[Collected data entries]
--- START ---
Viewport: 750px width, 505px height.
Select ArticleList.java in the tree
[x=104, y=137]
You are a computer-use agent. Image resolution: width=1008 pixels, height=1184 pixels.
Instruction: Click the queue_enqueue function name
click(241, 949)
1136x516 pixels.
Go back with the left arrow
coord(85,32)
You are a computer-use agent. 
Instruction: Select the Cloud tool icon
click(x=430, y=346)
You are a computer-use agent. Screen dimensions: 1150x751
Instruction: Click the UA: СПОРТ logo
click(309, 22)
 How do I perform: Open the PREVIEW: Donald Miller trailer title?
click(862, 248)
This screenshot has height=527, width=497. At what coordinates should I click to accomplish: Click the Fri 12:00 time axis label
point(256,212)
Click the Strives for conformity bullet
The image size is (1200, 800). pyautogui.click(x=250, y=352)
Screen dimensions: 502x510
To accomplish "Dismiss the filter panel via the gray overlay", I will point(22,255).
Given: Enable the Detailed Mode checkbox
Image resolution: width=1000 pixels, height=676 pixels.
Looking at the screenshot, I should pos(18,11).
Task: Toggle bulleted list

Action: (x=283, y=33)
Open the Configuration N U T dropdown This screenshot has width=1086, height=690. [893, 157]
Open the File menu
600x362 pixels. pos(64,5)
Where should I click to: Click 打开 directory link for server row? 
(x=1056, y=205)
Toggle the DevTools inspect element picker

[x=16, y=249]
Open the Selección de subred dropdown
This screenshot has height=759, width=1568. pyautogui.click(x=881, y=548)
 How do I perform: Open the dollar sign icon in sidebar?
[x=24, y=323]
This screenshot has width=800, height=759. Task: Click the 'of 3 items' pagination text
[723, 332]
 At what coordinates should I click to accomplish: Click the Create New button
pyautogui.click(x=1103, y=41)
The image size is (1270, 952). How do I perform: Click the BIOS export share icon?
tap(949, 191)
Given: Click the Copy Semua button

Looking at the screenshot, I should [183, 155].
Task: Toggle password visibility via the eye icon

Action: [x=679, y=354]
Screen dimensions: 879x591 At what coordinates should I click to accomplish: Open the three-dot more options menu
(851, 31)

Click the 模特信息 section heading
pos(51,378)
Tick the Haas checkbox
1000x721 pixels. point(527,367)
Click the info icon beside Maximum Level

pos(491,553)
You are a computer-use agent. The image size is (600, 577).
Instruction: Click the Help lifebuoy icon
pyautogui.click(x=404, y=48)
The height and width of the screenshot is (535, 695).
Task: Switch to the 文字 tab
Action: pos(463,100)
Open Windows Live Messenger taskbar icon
--- END ---
Your task - Each entry above needs to be retyped exactly as it appears.

Written solution -
Viewport: 750px width, 505px height.
Select ArticleList.java in the tree
[x=104, y=137]
You are a computer-use agent. Image resolution: width=1008 pixels, height=1184 pixels.
Instruction: Click the queue_enqueue function name
click(241, 949)
1136x516 pixels.
Go back with the left arrow
coord(85,32)
You are a computer-use agent. 
Instruction: Select the Cloud tool icon
click(x=430, y=346)
You are a computer-use agent. Screen dimensions: 1150x751
Instruction: Click the UA: СПОРТ logo
click(309, 22)
 How do I perform: Open the PREVIEW: Donald Miller trailer title?
click(862, 248)
This screenshot has height=527, width=497. At what coordinates should I click to accomplish: Click the Fri 12:00 time axis label
point(256,212)
Click the Strives for conformity bullet
The image size is (1200, 800). pyautogui.click(x=250, y=352)
Screen dimensions: 502x510
To accomplish "Dismiss the filter panel via the gray overlay", I will point(22,255).
Given: Enable the Detailed Mode checkbox
Image resolution: width=1000 pixels, height=676 pixels.
Looking at the screenshot, I should pos(18,11).
Task: Toggle bulleted list

Action: (x=283, y=33)
Open the Configuration N U T dropdown This screenshot has width=1086, height=690. [893, 157]
Open the File menu
600x362 pixels. pos(64,5)
Where should I click to: Click 打开 directory link for server row? 
(x=1056, y=205)
Toggle the DevTools inspect element picker

[x=16, y=249]
Open the Selección de subred dropdown
This screenshot has height=759, width=1568. pyautogui.click(x=881, y=548)
 How do I perform: Open the dollar sign icon in sidebar?
[x=24, y=323]
This screenshot has width=800, height=759. Task: Click the 'of 3 items' pagination text
[723, 332]
 At what coordinates should I click to accomplish: Click the Create New button
pyautogui.click(x=1103, y=41)
The image size is (1270, 952). How do I perform: Click the BIOS export share icon?
tap(949, 191)
Given: Click the Copy Semua button

Looking at the screenshot, I should [183, 155].
Task: Toggle password visibility via the eye icon

Action: [x=679, y=354]
Screen dimensions: 879x591 At what coordinates should I click to accomplish: Open the three-dot more options menu
(851, 31)

Click the 模特信息 section heading
pos(51,378)
Tick the Haas checkbox
1000x721 pixels. point(527,367)
Click the info icon beside Maximum Level

pos(491,553)
You are a computer-use agent. The image size is (600, 577).
Instruction: Click the Help lifebuoy icon
pyautogui.click(x=404, y=48)
The height and width of the screenshot is (535, 695).
Task: Switch to the 文字 tab
Action: pos(463,100)
Open Windows Live Messenger taskbar icon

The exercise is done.